第四章
陰魂不散!乍聽之下感覺好溫和,充滿關懷的磁性男聲,細細去聽就會察覺那層溫柔比初冬凝結於湖面的那層薄冰還要薄。
「你、你不是去找你爺爺和三表哥了嗎,唔……」好想打酒嗝,不行,給她忍住。
「去過了。」知道姚雨筠不愛與自己有過多接觸,龍昭偏想把她逼進角落,順便擋住她,不讓想讓覬覦「姚家千金」的男人有機可乘。
「騙子。」這個騙有兩個意思,一個是龍昭說她手中這杯果酒里混了伏特加在裡面,另一個則是他回來糾纏她的速度未免太快了,前後還不到三分鐘。

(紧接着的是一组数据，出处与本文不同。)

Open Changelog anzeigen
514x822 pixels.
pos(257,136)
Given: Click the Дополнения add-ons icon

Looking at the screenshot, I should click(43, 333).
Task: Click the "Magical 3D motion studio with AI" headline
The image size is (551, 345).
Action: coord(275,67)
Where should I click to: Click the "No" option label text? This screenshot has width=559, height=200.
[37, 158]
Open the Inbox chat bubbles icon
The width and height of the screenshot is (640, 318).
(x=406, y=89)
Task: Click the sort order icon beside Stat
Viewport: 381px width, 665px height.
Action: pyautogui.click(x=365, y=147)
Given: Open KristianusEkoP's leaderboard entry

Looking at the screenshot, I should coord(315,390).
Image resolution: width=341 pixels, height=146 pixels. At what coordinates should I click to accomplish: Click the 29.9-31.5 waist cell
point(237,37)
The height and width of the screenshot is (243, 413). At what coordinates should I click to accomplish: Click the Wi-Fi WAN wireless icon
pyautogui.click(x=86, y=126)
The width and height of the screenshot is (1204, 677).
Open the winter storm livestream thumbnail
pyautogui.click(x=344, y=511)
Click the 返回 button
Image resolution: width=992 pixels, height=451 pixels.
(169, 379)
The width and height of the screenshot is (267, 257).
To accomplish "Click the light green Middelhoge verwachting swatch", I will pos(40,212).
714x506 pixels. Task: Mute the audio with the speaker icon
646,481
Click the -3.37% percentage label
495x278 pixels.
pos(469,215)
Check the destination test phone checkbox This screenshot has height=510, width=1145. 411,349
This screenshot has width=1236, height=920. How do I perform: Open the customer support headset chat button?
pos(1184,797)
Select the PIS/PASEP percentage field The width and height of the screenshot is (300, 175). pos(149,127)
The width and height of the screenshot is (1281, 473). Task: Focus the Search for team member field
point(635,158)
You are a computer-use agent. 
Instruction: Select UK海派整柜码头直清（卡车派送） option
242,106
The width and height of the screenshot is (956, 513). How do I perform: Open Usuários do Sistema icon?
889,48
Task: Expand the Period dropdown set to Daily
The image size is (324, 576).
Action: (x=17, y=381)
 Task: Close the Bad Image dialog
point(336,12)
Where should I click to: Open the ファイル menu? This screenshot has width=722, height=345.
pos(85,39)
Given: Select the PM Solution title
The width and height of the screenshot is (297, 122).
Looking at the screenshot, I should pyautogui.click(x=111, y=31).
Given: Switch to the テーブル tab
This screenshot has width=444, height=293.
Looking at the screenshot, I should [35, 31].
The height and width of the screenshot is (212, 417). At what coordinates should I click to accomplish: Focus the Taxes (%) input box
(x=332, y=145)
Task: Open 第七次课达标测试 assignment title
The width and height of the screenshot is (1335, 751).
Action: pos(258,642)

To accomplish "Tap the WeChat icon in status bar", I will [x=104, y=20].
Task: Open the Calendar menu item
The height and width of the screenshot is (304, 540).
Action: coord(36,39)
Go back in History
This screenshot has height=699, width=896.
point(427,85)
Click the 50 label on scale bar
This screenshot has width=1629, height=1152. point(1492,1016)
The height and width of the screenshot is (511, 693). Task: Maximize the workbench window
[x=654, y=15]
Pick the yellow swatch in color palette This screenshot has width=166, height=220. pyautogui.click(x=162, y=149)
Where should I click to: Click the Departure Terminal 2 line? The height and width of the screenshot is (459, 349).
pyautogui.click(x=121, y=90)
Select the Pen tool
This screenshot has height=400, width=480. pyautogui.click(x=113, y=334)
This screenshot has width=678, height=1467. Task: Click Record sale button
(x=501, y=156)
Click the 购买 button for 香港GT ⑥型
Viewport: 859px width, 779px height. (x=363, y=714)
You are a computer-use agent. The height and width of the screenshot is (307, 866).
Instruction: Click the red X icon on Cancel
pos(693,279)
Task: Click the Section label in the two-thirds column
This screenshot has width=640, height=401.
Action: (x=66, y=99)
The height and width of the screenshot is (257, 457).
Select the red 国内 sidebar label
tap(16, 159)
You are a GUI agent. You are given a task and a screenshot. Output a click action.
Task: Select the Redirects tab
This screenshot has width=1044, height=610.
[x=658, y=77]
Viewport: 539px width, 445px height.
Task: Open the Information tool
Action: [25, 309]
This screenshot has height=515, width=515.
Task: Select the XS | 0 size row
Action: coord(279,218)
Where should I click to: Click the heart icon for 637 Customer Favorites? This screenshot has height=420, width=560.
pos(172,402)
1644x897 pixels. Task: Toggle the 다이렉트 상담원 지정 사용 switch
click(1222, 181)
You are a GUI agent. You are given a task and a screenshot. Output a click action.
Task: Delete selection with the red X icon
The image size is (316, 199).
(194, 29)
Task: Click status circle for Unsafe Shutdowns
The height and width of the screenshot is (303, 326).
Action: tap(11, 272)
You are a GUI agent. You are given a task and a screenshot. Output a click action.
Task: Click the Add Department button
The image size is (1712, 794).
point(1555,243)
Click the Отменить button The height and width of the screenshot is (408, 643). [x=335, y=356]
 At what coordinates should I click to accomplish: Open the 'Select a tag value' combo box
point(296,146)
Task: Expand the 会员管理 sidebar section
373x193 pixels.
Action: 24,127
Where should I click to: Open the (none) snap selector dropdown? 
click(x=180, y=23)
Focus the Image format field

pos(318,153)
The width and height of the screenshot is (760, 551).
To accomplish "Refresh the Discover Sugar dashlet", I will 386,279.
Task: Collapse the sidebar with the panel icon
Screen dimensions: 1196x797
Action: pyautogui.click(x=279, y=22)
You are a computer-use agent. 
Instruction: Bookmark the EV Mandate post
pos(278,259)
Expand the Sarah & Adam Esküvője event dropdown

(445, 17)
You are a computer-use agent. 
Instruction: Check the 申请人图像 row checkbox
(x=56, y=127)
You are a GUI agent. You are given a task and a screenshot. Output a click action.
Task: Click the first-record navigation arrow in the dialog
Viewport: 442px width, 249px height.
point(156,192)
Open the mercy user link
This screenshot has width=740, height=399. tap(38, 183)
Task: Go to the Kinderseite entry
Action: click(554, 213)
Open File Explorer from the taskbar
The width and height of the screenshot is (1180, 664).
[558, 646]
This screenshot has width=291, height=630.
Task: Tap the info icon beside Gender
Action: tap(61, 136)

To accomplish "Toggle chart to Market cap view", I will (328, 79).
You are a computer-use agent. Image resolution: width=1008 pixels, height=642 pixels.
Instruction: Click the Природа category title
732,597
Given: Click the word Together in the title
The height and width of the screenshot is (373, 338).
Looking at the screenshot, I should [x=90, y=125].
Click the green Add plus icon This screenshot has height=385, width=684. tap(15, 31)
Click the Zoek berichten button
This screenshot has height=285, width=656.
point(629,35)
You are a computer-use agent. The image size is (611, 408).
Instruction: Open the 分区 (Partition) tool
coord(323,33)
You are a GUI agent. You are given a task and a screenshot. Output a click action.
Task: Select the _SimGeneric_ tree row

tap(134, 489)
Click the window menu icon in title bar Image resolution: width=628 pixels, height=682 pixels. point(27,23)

「我有沒有騙你,你怎麼會不知道。」龍昭偶爾會對她說謊,偶爾。無傷大雅的那種,或是對她無一害處的那種。例如,他真的不覺得去找兩個一大一老的男人噓寒問暖、聊表情誼有什麼好說的,所以他根本沒去。
他又朝她靠近了一步。姚雨筠站的位置本來就離牆很近,因為他的步步緊逼,只能一退再退,因穿著露背晚禮服而裸露出來的背部自然而然地貼上會場的冰冷白牆。
「你……」姚雨筠不是不想逃,也並非不能推開他,而是……糟糕,眼前的龍昭在左右搖晃,越來越劇烈,好像快要分裂成兩個。這是酒的關係,他說的是真的,非常遺憾,她知道得太晚了。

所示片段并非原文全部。